In a recent publication, “Speaker Embeddings Incorporating Acoustic Conditions for Diarization,” presented virtually at ICASSP 2020, we describe a novel speaker diarization algorithm that can consider not only speaker information, but also identifying clues about individual recording environments that help differentiate between the speakers, resulting in improved diarization accuracy for our in-house, real test cases as well as public benchmark data.
This enables Watson Speech-to-Text to provide more accurate speaker diarization. Our proposed method is language-independent and is now integrated into the speaker labels (speaker diarization) APIs in the IBM Watson Speech-to-Text service.
Fig. 1: Schematic diagram of speaker diarization
Diarization is realized by mapping a segment of speech, such as a word, into a space that represents the speaker’s characteristics and then clustering the segment representations. Fig. 1 shows a flow chart for diarization. A key problem is how to do the mapping from speech segments to the representation space. Ideally, different speakers should be mapped to different positions in the space, regardless of what they are talking about.

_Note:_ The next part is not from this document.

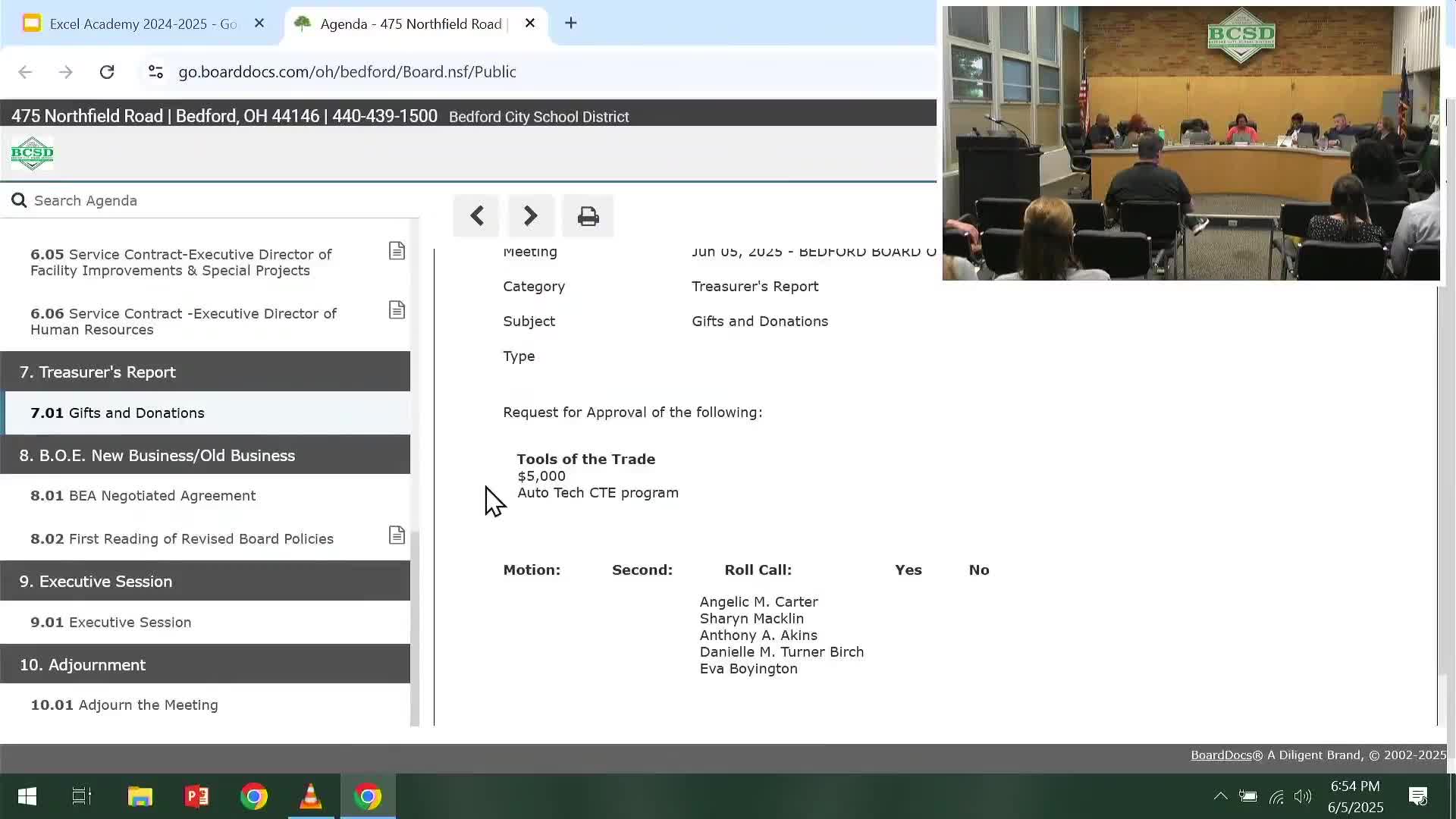The width and height of the screenshot is (1456, 819).
Task: Click the print agenda item icon
Action: tap(588, 217)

In recent years, neural networks havebeen used for this mapping, leading to substantial improvements in diarization accuracy.

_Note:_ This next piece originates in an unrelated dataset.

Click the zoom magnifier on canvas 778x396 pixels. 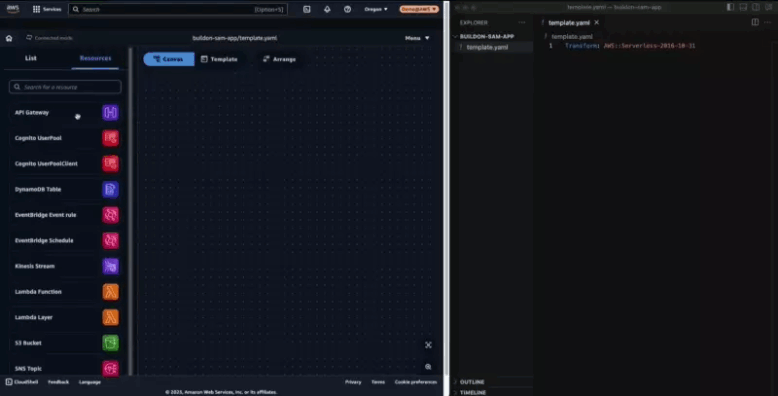click(x=428, y=367)
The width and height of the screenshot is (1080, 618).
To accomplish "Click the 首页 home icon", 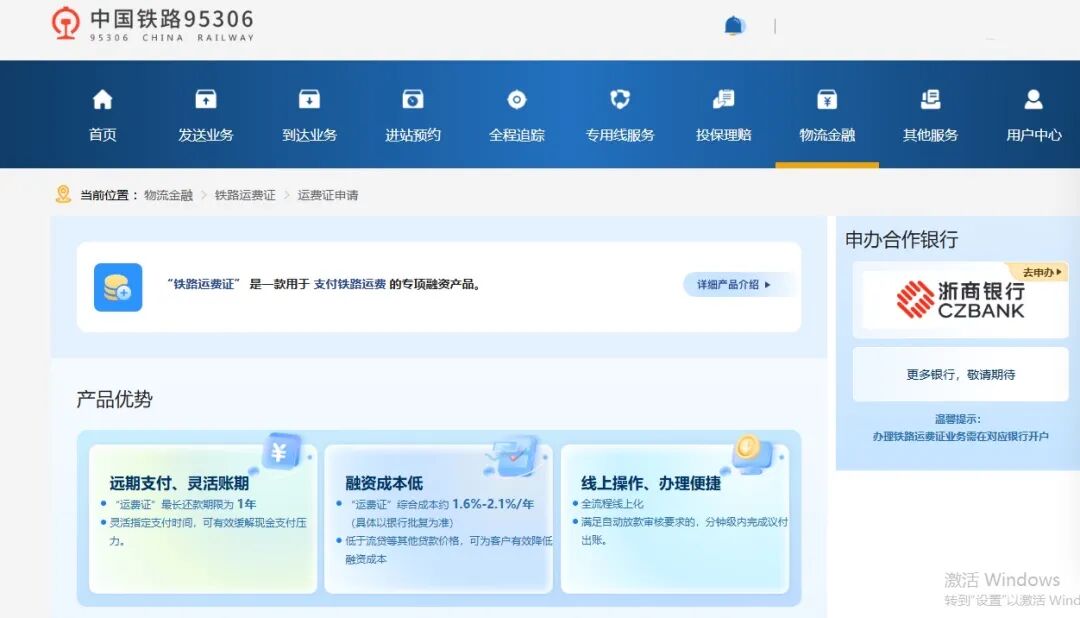I will pyautogui.click(x=102, y=100).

In analyzing real speaker diarization use cases we found that additional information coming from the recording environment can be used for more accurate speaker diarization, proposed a new neural network training method for speaker diarization that exploits this information, and showed that it improves performance greatly.

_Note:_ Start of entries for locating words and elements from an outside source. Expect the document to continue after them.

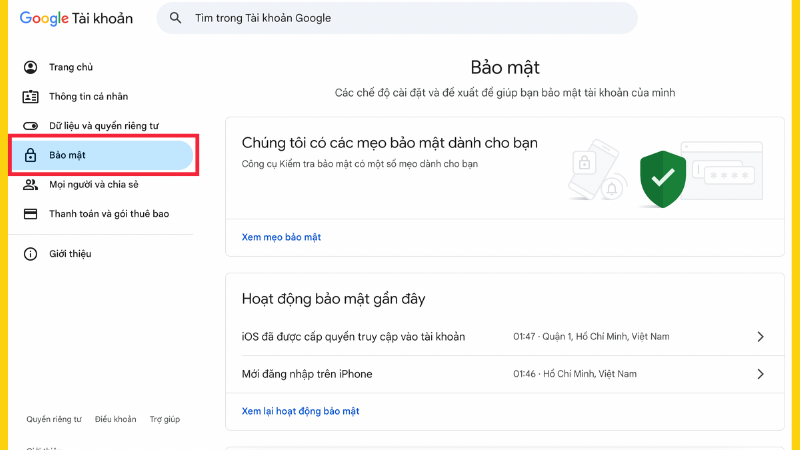Image resolution: width=800 pixels, height=450 pixels.
Task: Open the Trợ giúp footer link
Action: (165, 419)
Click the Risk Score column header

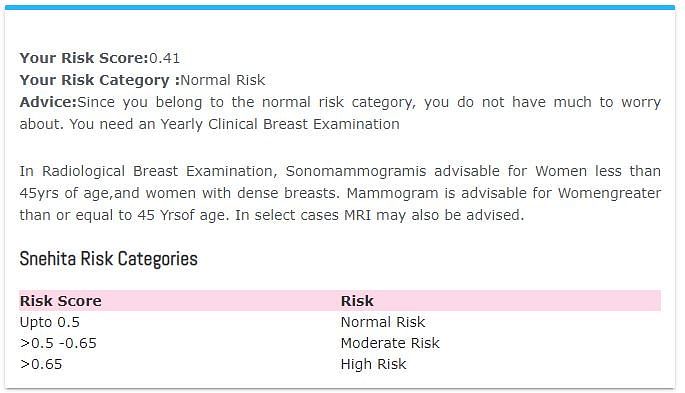[x=61, y=301]
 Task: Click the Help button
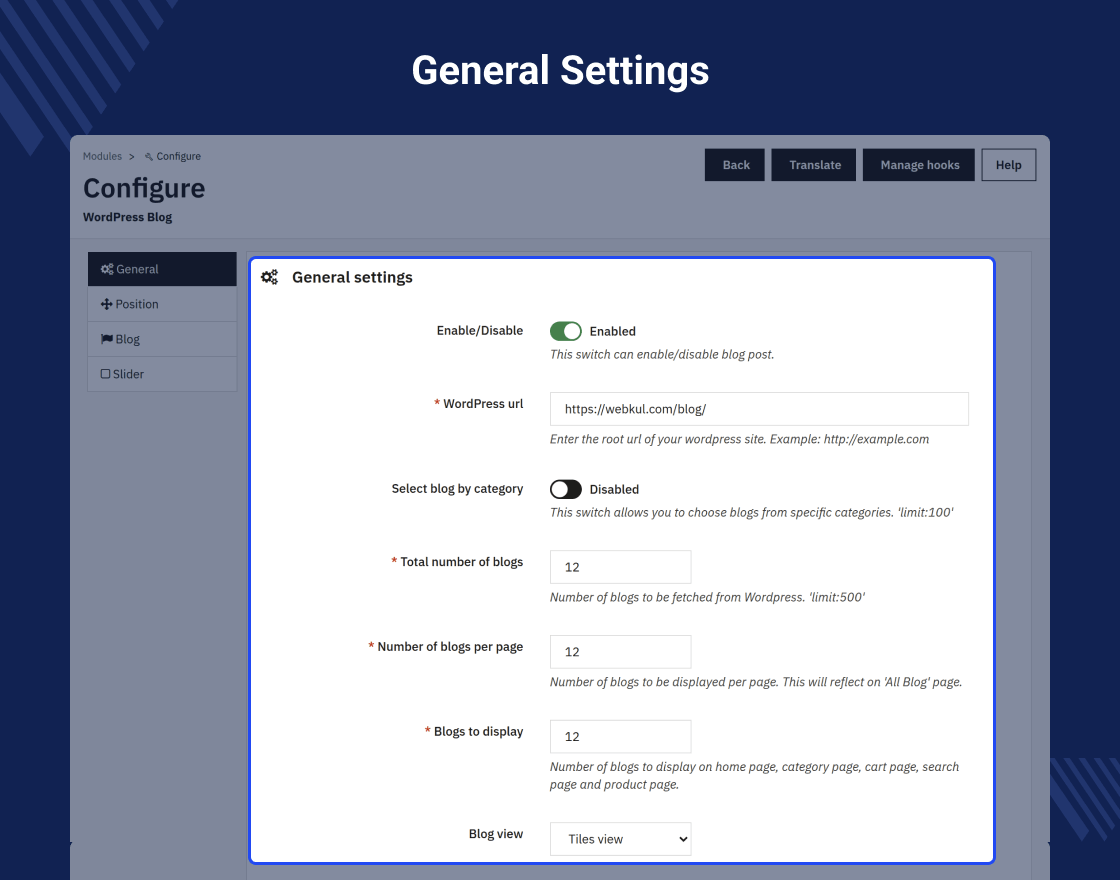1009,165
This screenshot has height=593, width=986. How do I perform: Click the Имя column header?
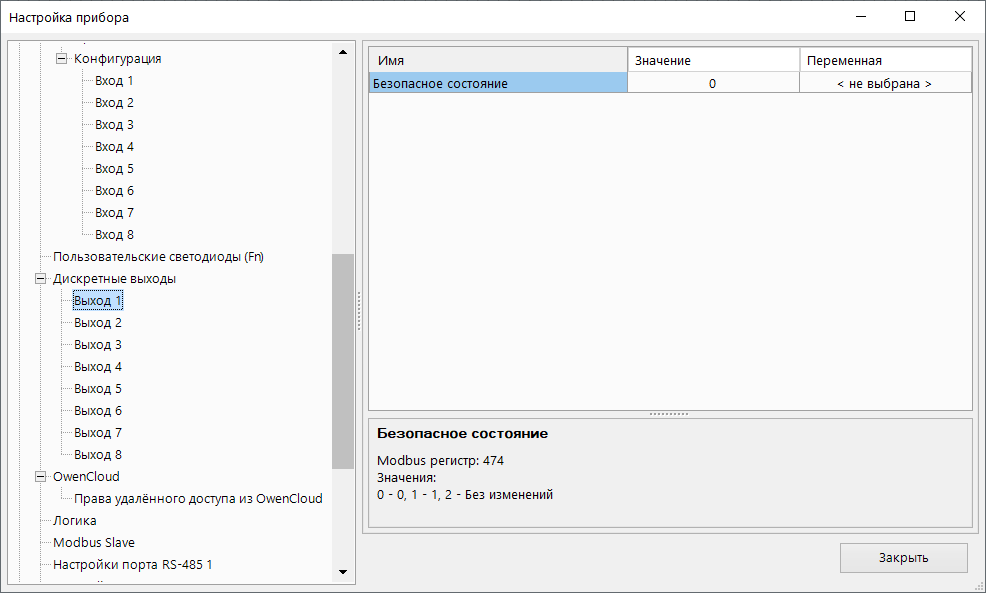click(x=498, y=61)
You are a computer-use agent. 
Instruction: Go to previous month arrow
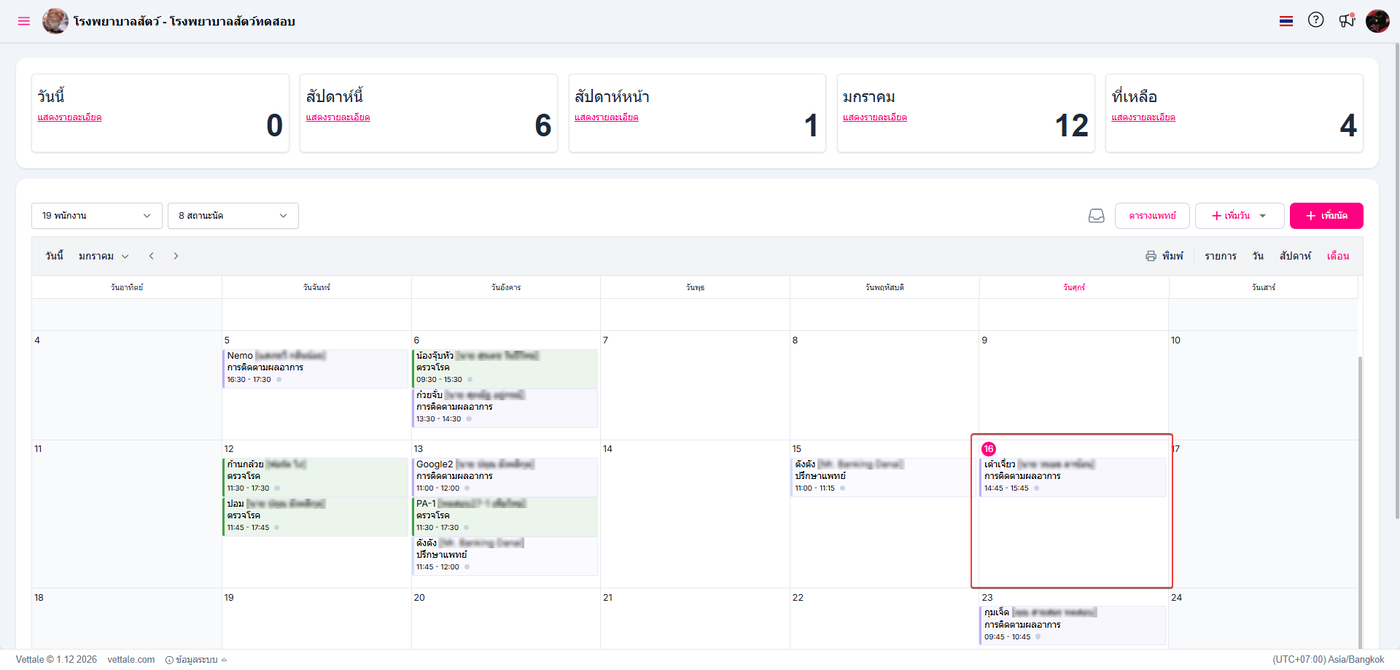[151, 256]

Fig. 2: Neural network based speaker embedding extraction
The process for computing neural network-based speaker embeddings is illustrated in Fig. 2. The input speech is transformed into a fixed-dimension vector through a neural network, and this vector is then used as input for a speaker classifier. The speaker classifier and the neural network are jointly trained using data comprising pairs of speech segments and speaker labels. When doing diarization, the vector — typically called a “speaker embedding” — is used for clustering.
The speaker embeddings have information to discriminate between speakers. Considering the applications of speaker diarization, however, we can further improve embeddings by introducing information about the broad acoustic conditions in which the speech was recorded. Specifically, the acoustic conditions (e.g., the microphone) for each speaker are generally fixed in the same recording, and differences in these conditions can thus provide critical information for speaker diarization.
Fig. 3: Proposed speaker embedding extraction incorporating acoustic conditions
A simple, but very effective way we found to embed acoustic condition information in the vector is to use a “speaker AND acoustic condition” classifier. Fig. 3. shows a concrete example. Unlike the usual speaker classification, we assume that the same speaker belongs to different classes if the microphone is different. The vector obtained in this way includes information of not only the speaker, but also the microphone.
Fig. 4: Speaker Error Rate (SER) improvement by the proposed method
We evaluated our proposed method using four test cases, including the well-known public CallHome corpus (LDC catalog number LDC97S42). Fig. 4 shows the average speaker error rates from diarization. By using a neural network with the standard speaker classification task, speaker error rate (SER) improved from 6.02 percent to 5.59 percent. Using the proposed speaker AND microphone classification, SER improved from 5.59 percent to 4.36 percent. By combining with another method detailed in the paper, we achieved an SER of 4.21 percent on this test set.